── Task material

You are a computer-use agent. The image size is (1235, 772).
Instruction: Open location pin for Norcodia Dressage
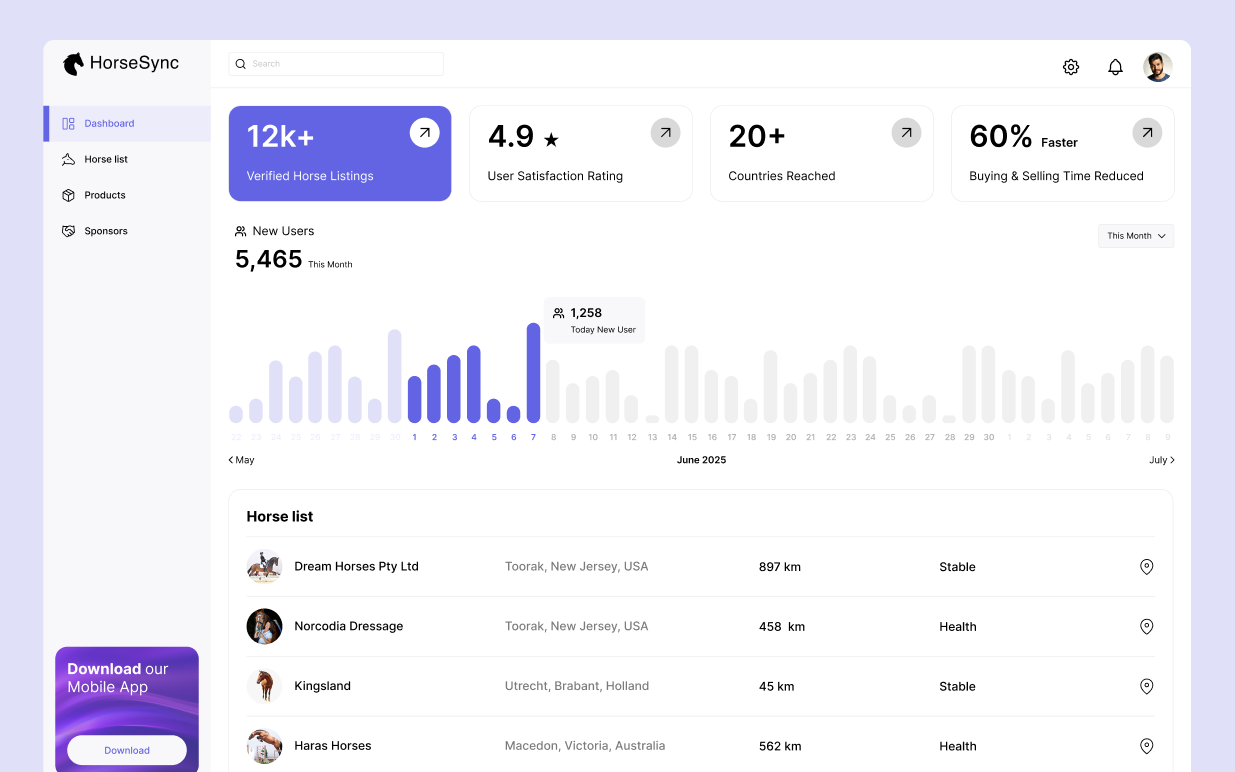(1147, 627)
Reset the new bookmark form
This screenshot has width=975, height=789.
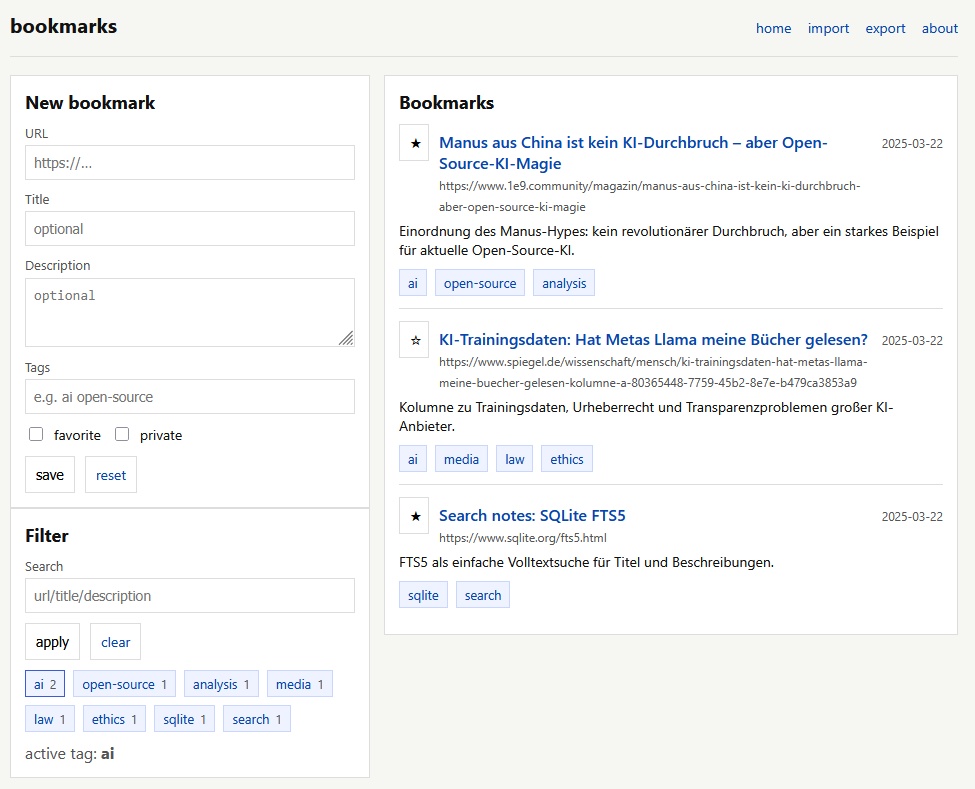(x=111, y=475)
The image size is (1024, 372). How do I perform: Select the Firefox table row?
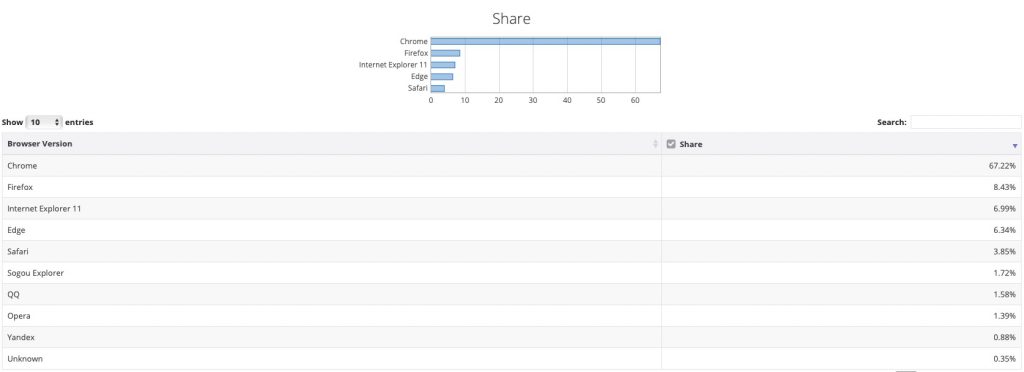pos(511,187)
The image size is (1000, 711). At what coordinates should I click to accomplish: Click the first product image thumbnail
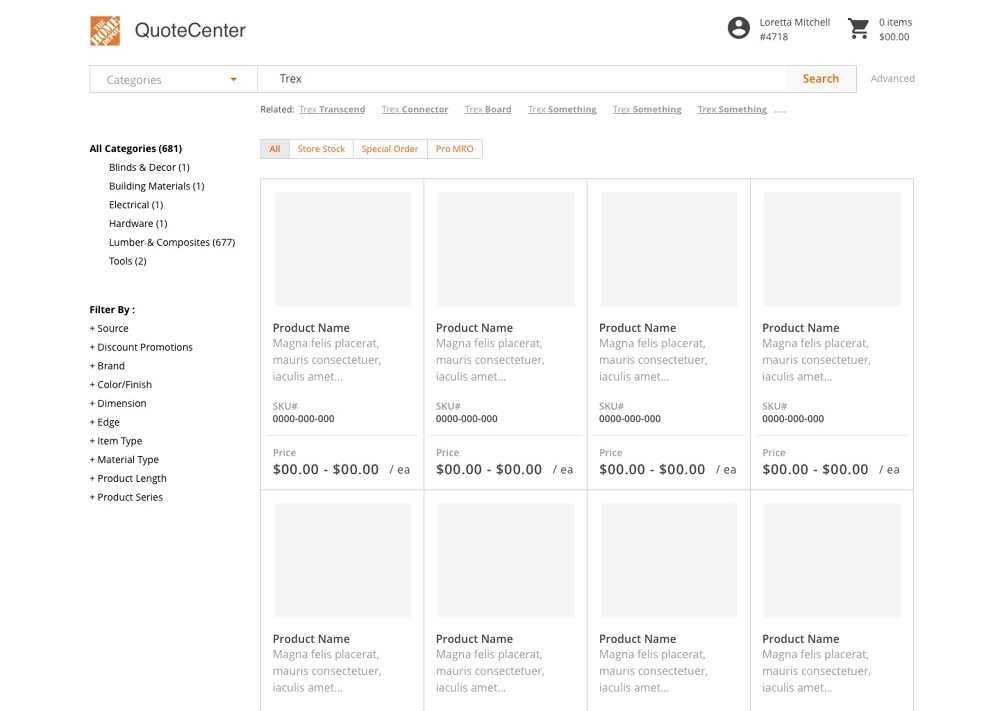(x=342, y=248)
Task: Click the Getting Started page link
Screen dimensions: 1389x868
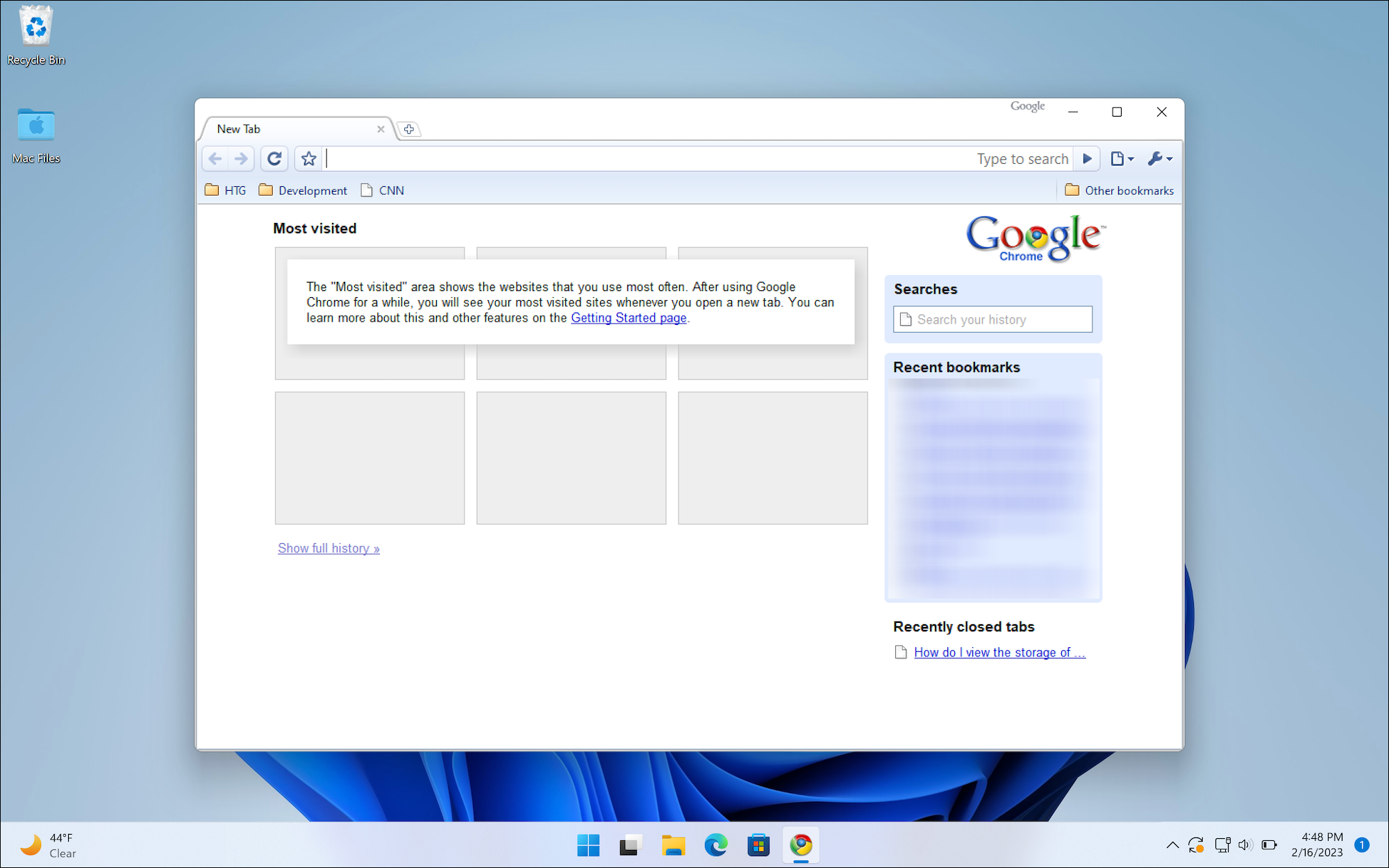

────

Activity: Produce a verbatim copy of all records, minus pictures.

Answer box:
You are a computer-use agent. The image size is (1235, 772).
Instruction: Open location pin for Norcodia Dressage
(1147, 627)
Reset the new bookmark form
This screenshot has width=975, height=789.
(x=111, y=475)
The image size is (1024, 372). How do I perform: Select the Firefox table row?
pos(511,187)
The image size is (1000, 711). At what coordinates should I click to accomplish: Click the first product image thumbnail
(x=342, y=248)
Task: Click the Getting Started page link
Screen dimensions: 1389x868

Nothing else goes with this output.